▶
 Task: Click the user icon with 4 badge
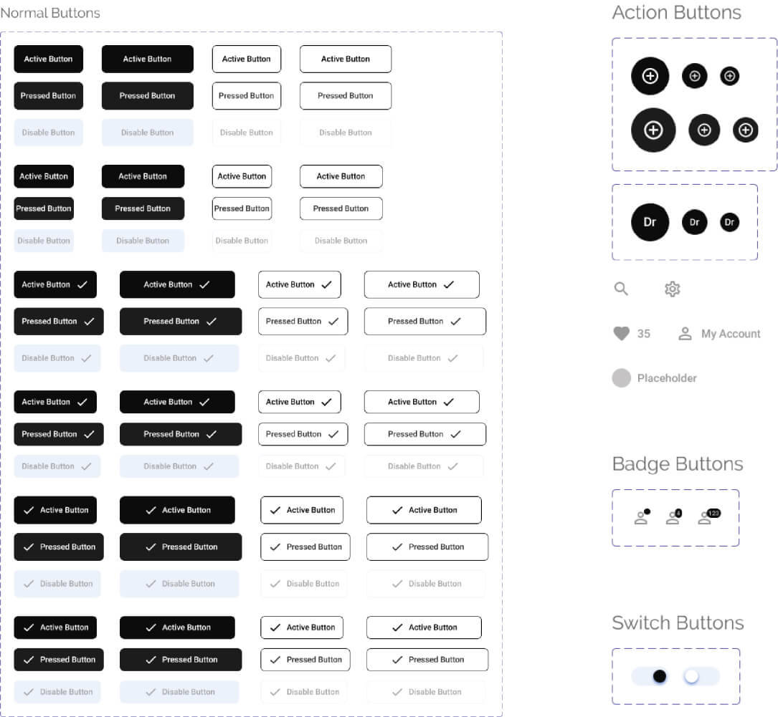coord(674,517)
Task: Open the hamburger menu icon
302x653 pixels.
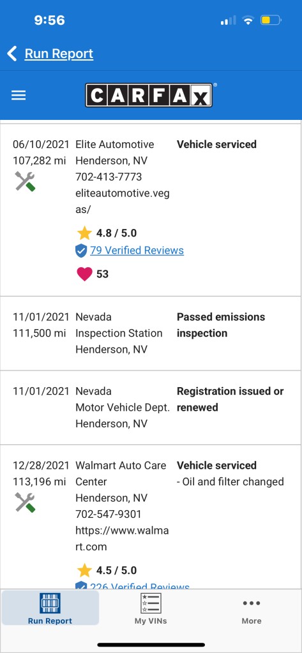Action: tap(19, 96)
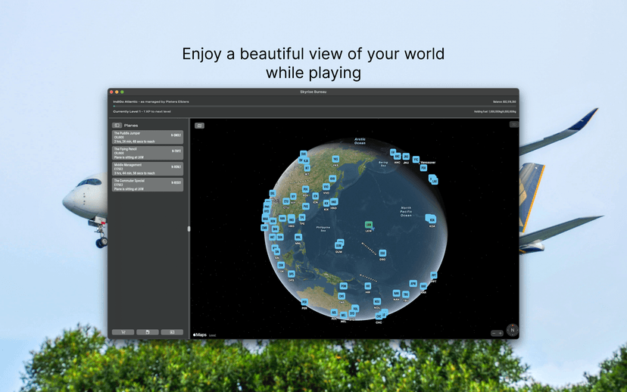
Task: Toggle the 3D view button
Action: point(513,124)
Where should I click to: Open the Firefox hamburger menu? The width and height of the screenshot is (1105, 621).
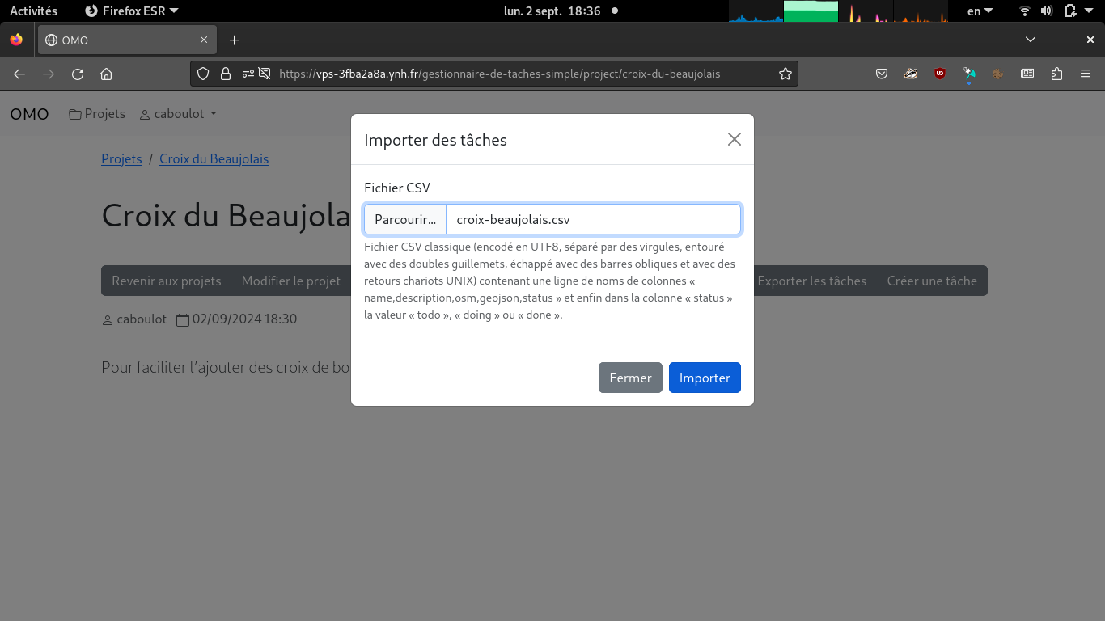pyautogui.click(x=1086, y=74)
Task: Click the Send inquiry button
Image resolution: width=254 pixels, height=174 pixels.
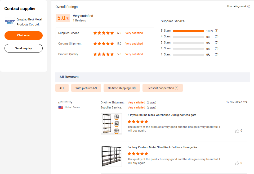Action: (x=24, y=48)
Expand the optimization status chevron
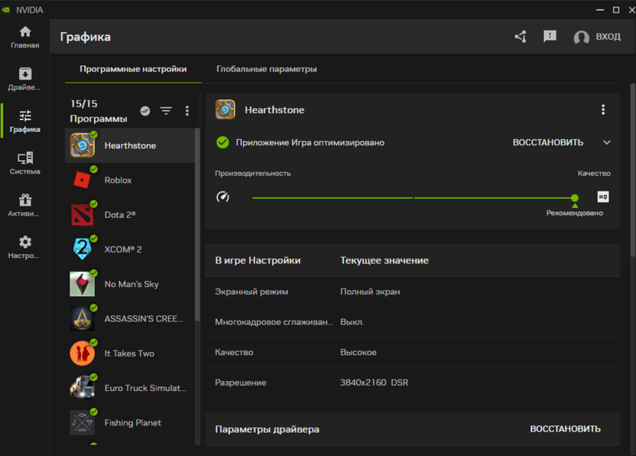The height and width of the screenshot is (456, 636). tap(607, 142)
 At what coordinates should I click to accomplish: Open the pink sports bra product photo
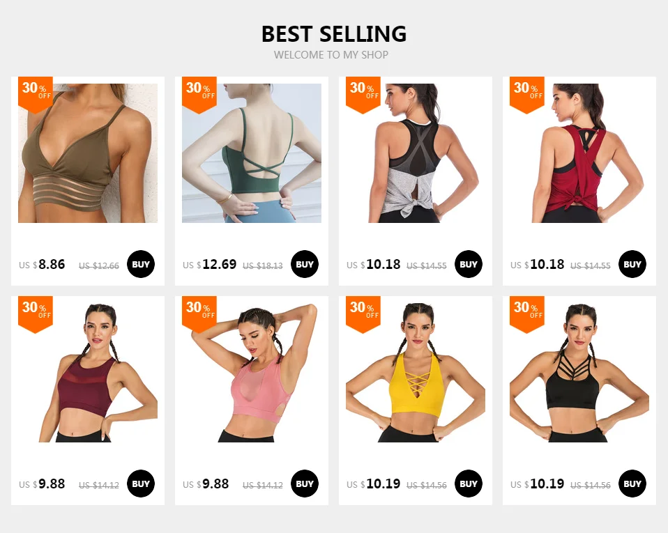252,373
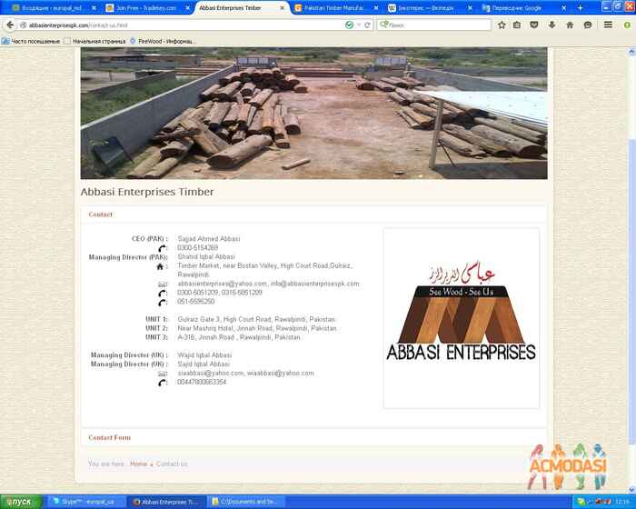Open the Переводчик Google tab

(x=522, y=7)
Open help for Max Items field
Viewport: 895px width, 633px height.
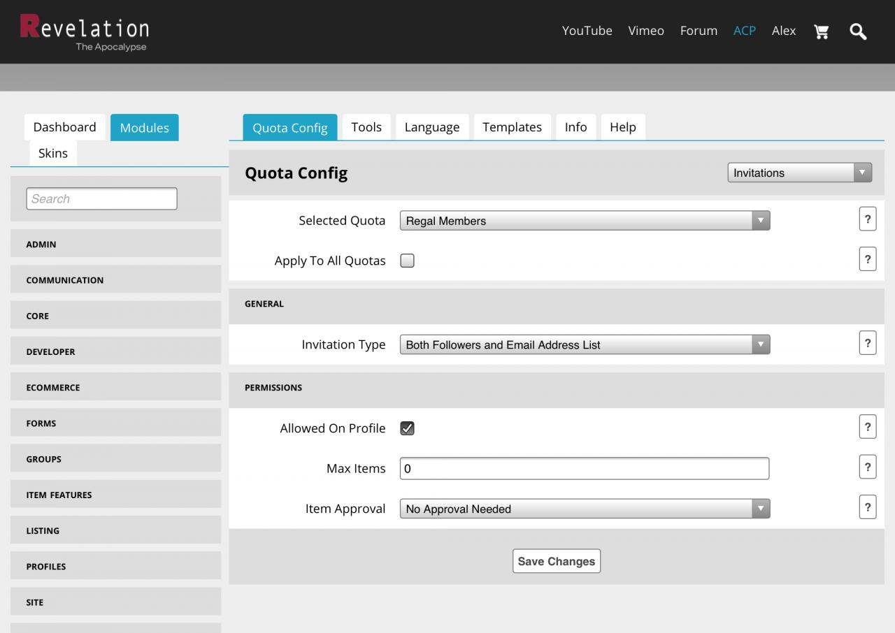coord(867,467)

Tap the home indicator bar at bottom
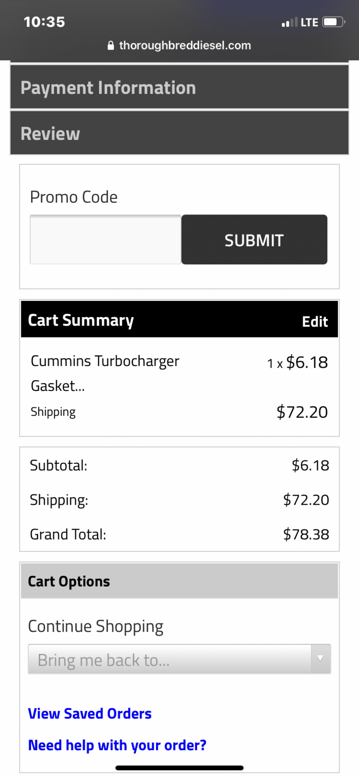[x=179, y=768]
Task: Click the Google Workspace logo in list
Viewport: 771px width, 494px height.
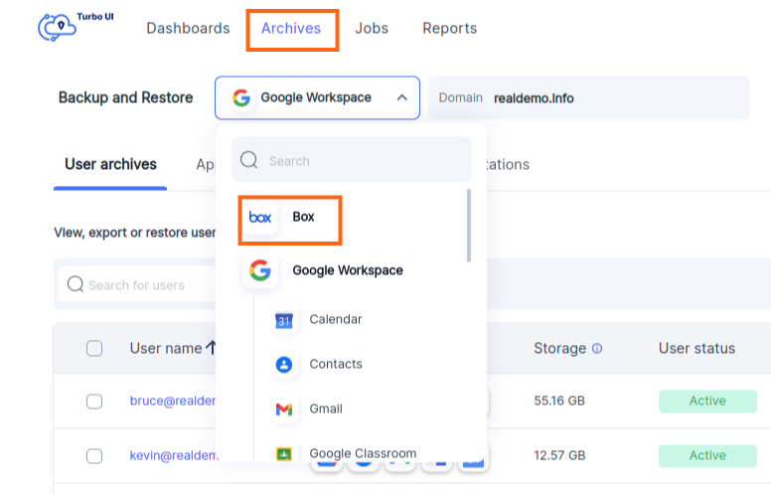Action: click(260, 270)
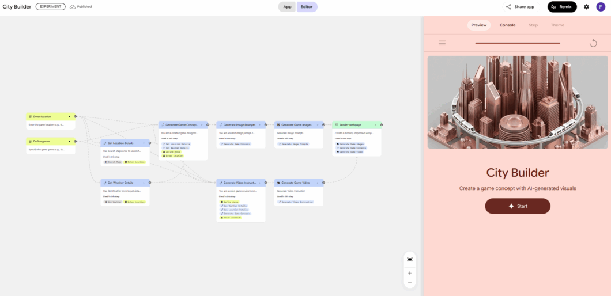611x296 pixels.
Task: Run the Enter location node play arrow
Action: tap(70, 116)
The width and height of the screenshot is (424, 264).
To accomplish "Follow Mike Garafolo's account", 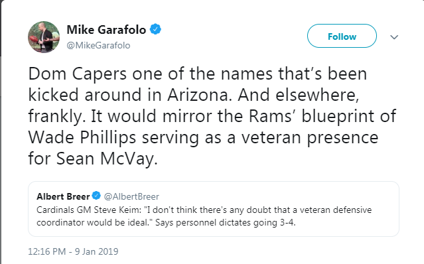I will (x=342, y=36).
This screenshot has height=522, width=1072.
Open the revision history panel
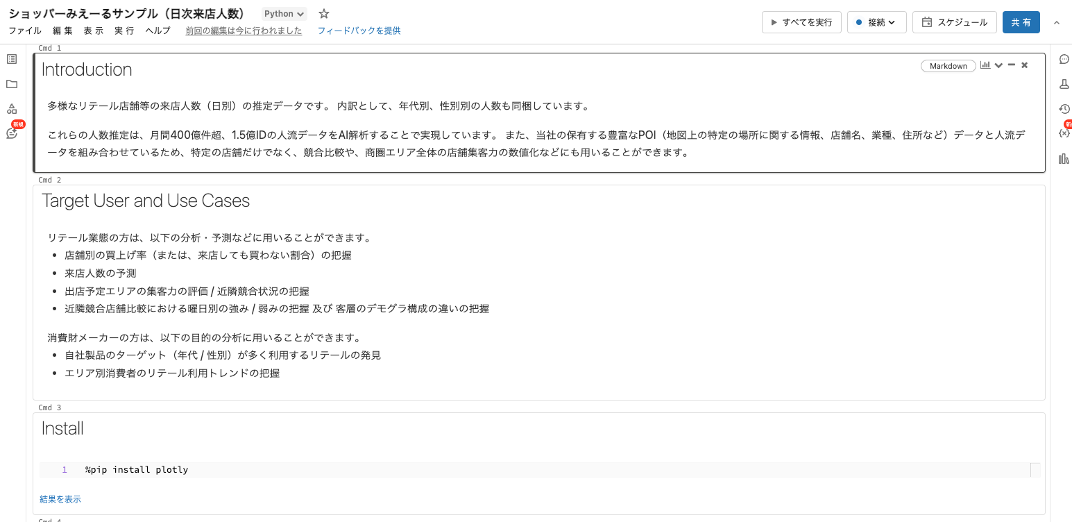pos(1064,108)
◀
▶ _PROMPT_: Nothing but the lines from the one that contains "This screenshot has height=522, width=1072." through the end of the material above is to be reproduced, exactly and without pictures.

▶ _TASK RESULT_:
This screenshot has height=522, width=1072.
Open the revision history panel
pos(1064,108)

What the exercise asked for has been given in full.